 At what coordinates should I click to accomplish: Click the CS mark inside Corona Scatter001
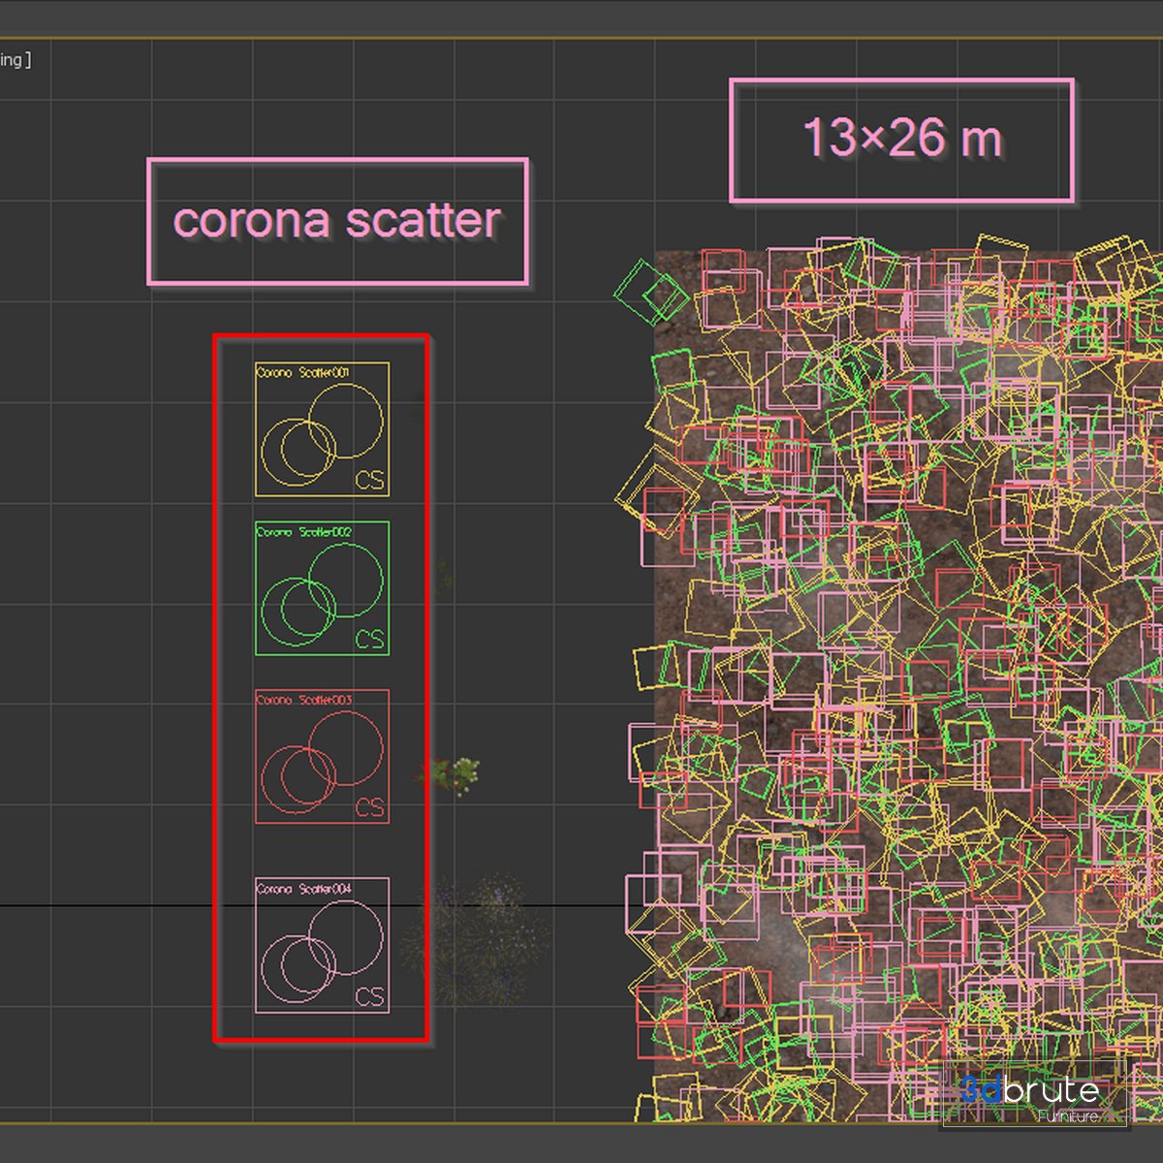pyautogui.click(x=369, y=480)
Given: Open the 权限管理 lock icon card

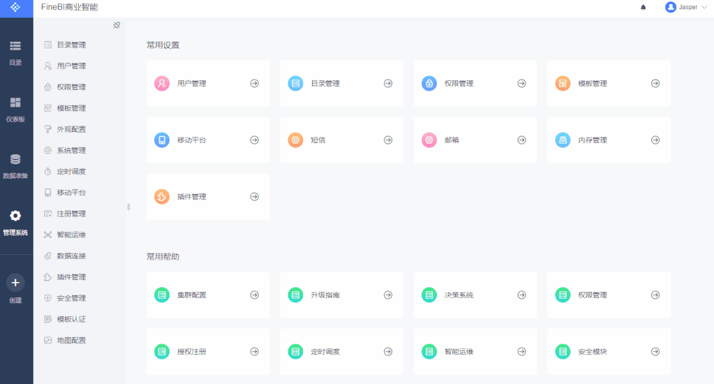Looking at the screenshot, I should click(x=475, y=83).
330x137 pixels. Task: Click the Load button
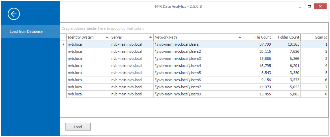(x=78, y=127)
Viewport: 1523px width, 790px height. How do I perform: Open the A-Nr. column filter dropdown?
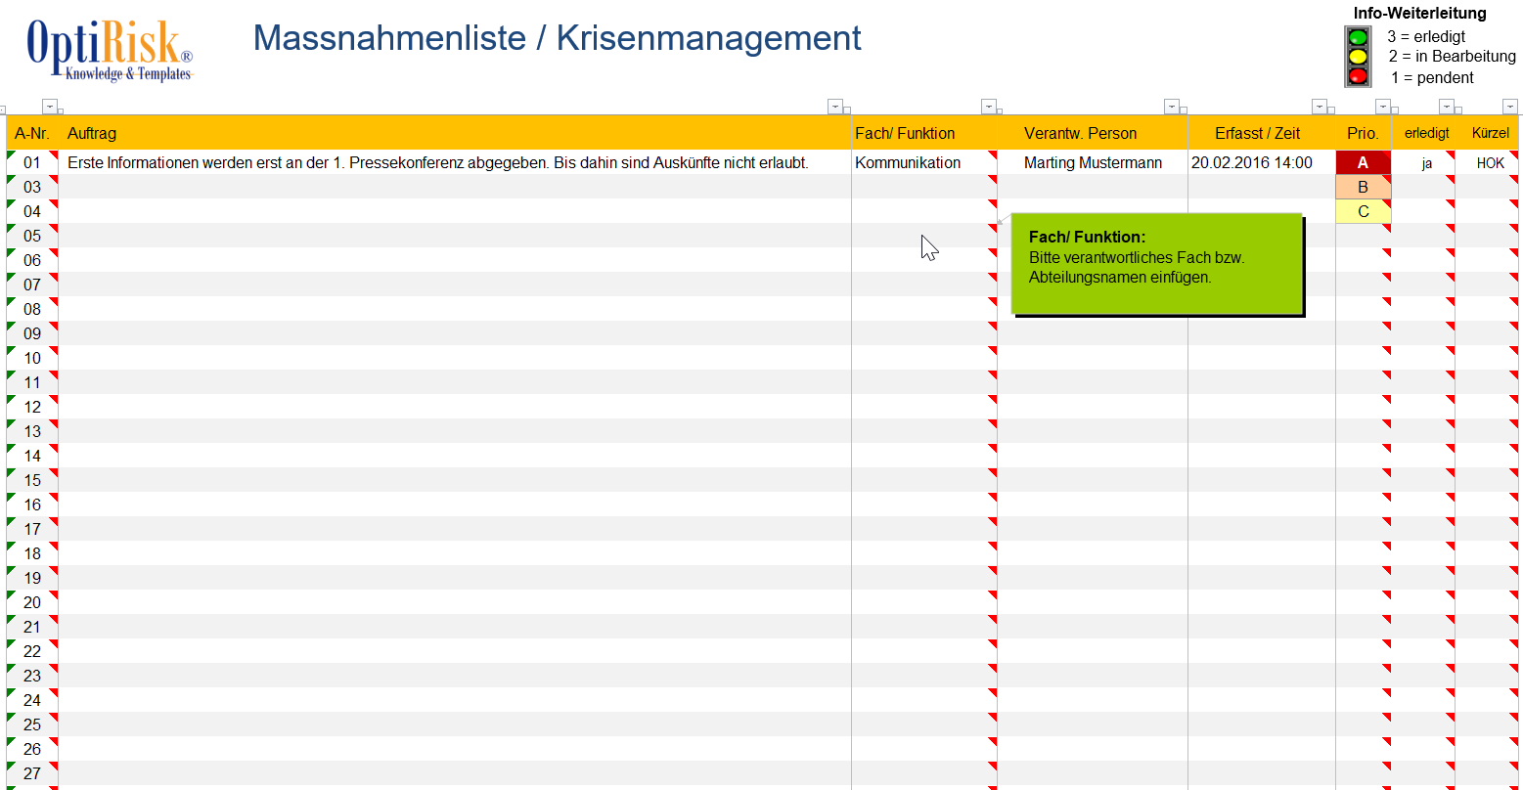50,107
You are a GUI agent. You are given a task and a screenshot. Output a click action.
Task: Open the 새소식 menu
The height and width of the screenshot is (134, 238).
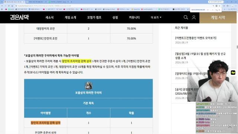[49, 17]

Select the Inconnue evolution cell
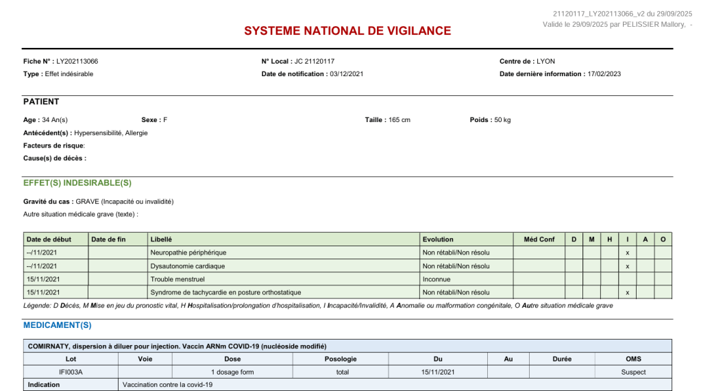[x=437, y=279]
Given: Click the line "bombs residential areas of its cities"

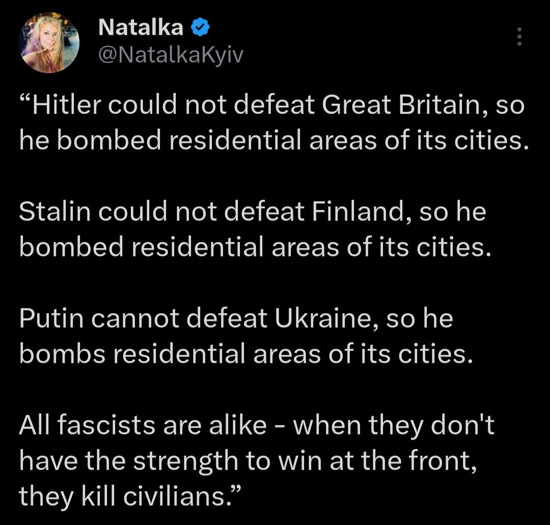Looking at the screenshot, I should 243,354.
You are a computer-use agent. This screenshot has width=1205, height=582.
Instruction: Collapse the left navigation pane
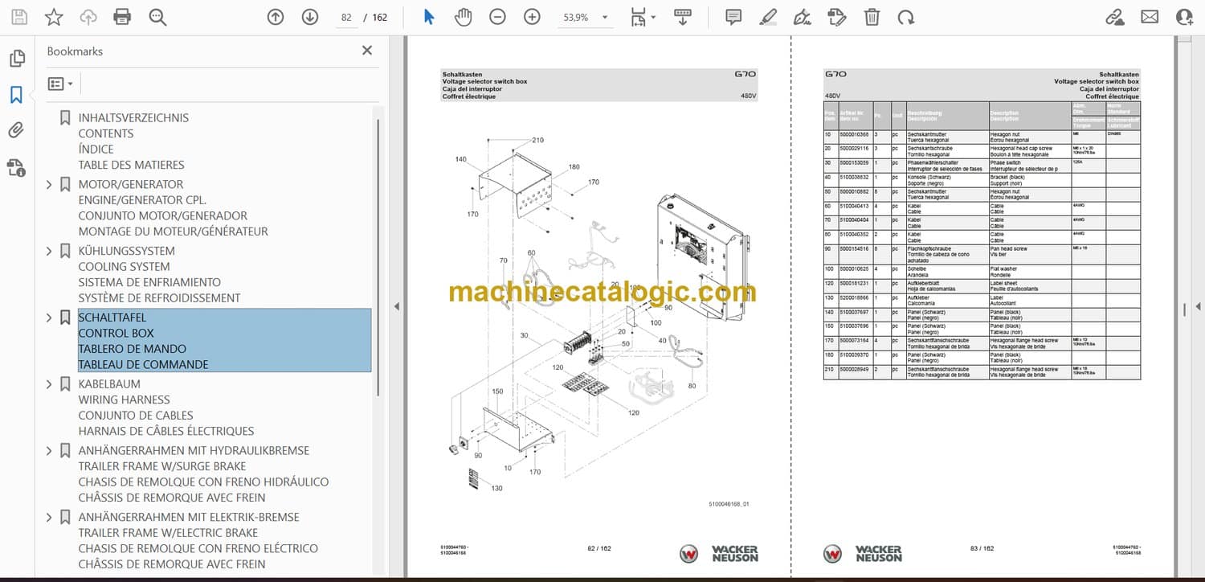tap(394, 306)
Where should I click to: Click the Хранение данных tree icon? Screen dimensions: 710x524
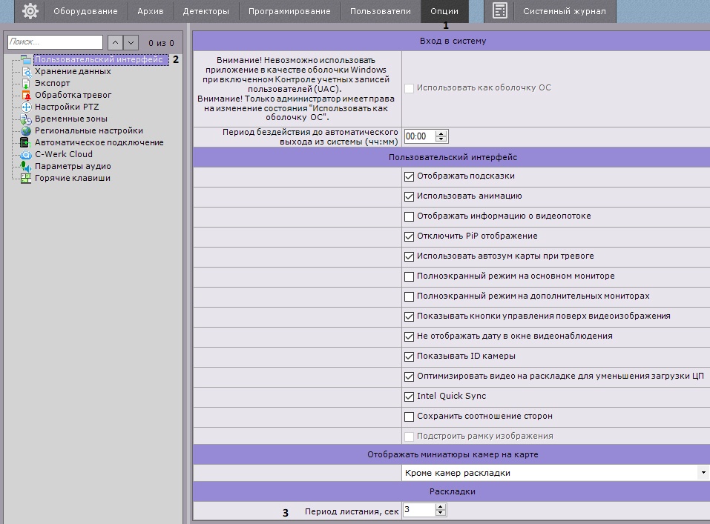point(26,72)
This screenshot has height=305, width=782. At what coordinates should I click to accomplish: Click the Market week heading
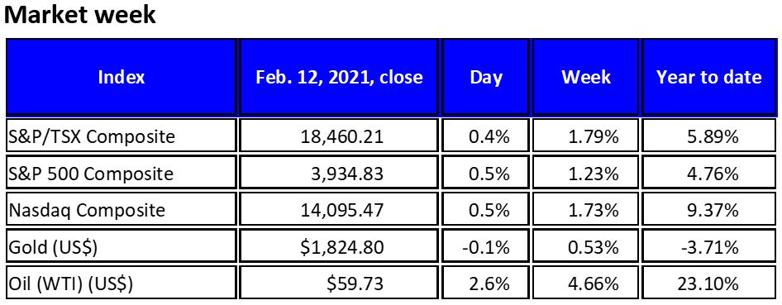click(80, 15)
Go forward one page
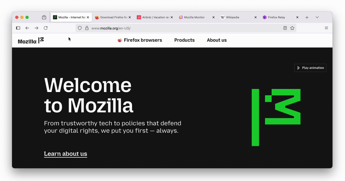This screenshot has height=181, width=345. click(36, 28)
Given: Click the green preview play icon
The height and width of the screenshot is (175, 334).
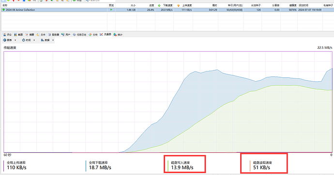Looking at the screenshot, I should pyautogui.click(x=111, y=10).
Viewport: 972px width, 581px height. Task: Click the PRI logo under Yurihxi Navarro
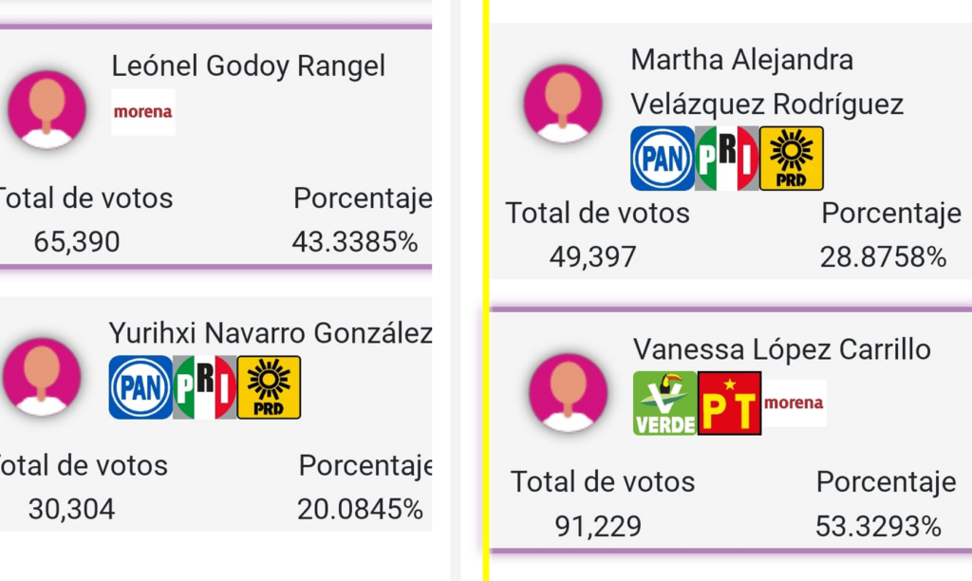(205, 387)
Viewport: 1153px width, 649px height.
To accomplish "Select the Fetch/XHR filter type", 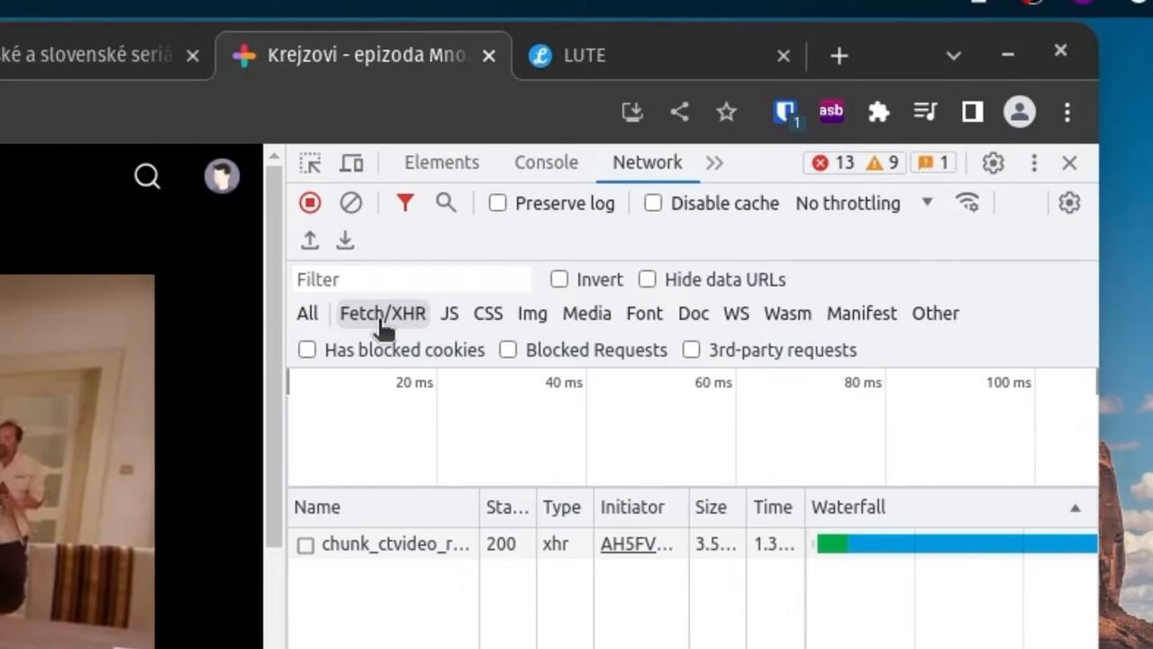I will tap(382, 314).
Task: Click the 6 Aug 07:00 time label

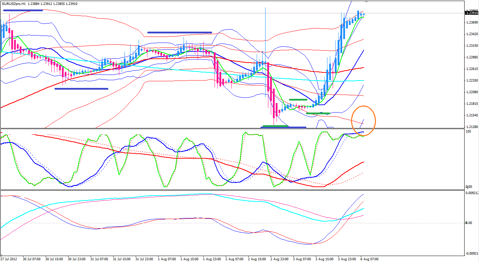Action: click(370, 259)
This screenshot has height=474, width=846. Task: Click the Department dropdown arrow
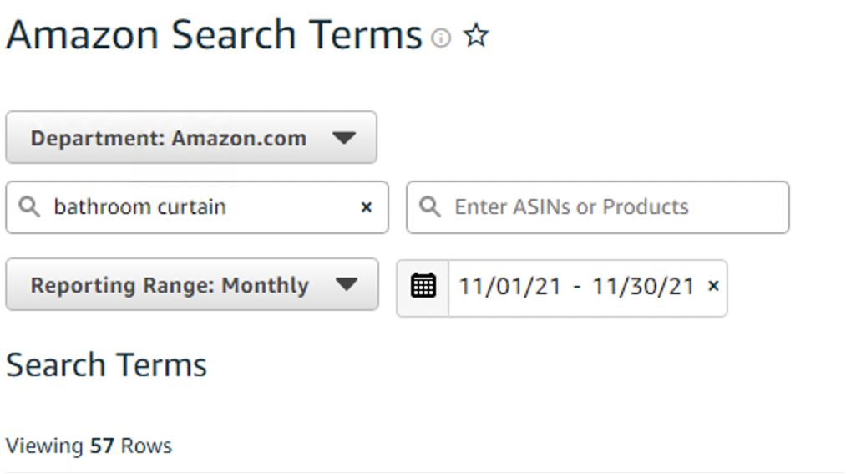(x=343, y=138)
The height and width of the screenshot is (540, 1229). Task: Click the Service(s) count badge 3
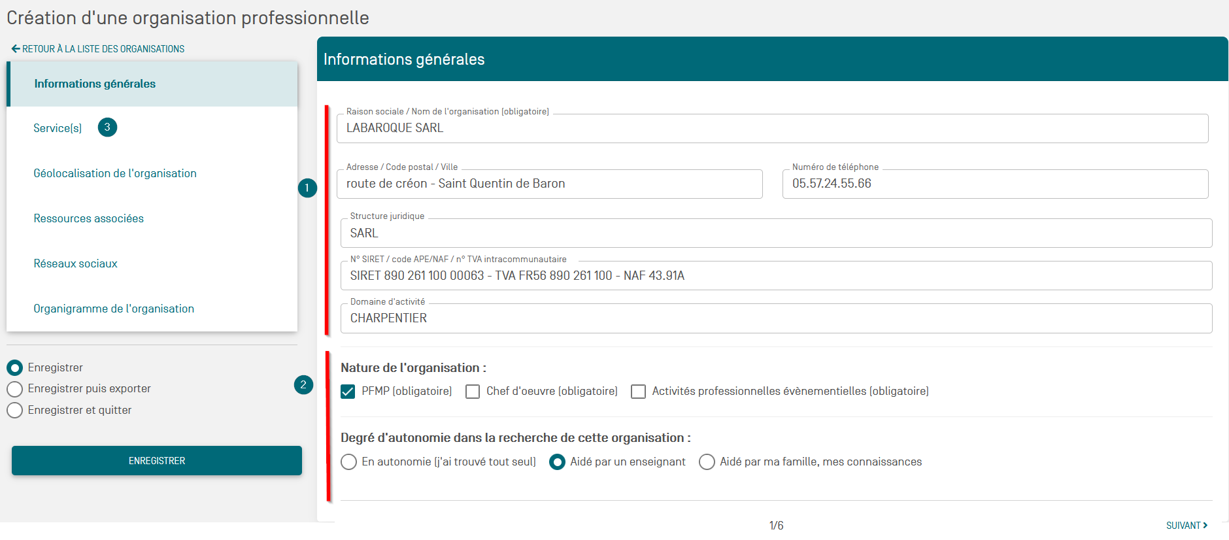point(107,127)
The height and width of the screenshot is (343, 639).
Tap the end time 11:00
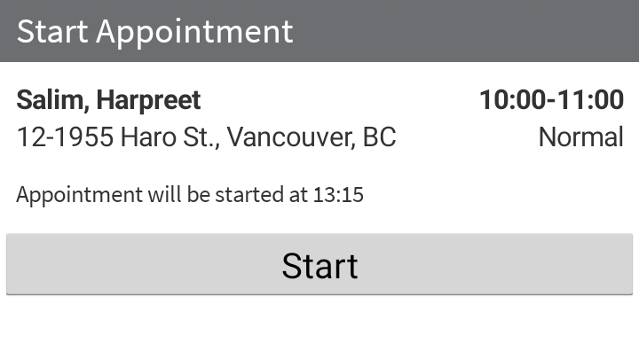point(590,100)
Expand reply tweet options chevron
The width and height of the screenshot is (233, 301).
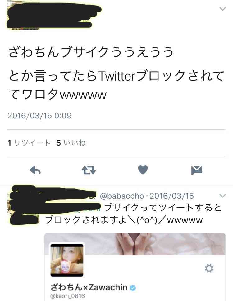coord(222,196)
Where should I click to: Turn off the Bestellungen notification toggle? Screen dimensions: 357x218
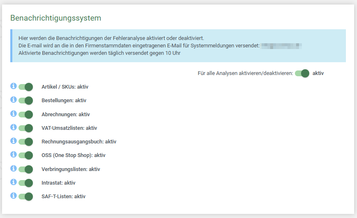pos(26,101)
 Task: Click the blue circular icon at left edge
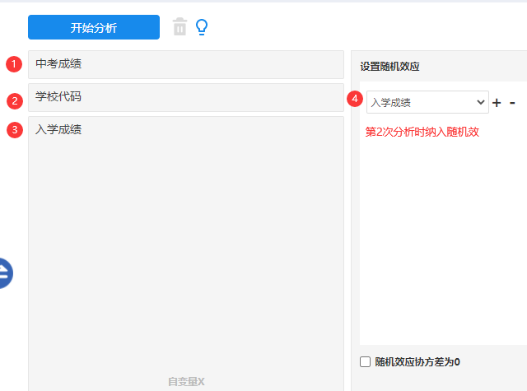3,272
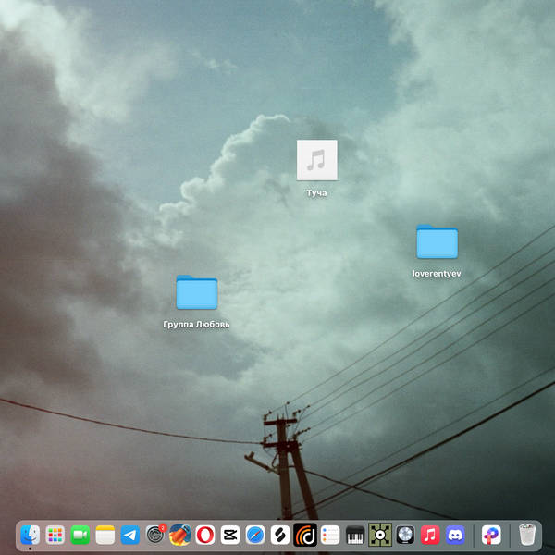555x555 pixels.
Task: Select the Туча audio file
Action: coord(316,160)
○ ○ ○ ○
In the listing above, retype exactly, and only, the lines from the one containing "Where should I click to: Turn" through the last line, both included. Omit the pictures.

Where should I click to: Turn off the Bestellungen notification toggle? Screen dimensions: 357x218
pos(26,101)
 Task: Click the blue circular icon at left edge
3,272
555x555 pixels.
Task: Select the Туча audio file
Action: coord(316,160)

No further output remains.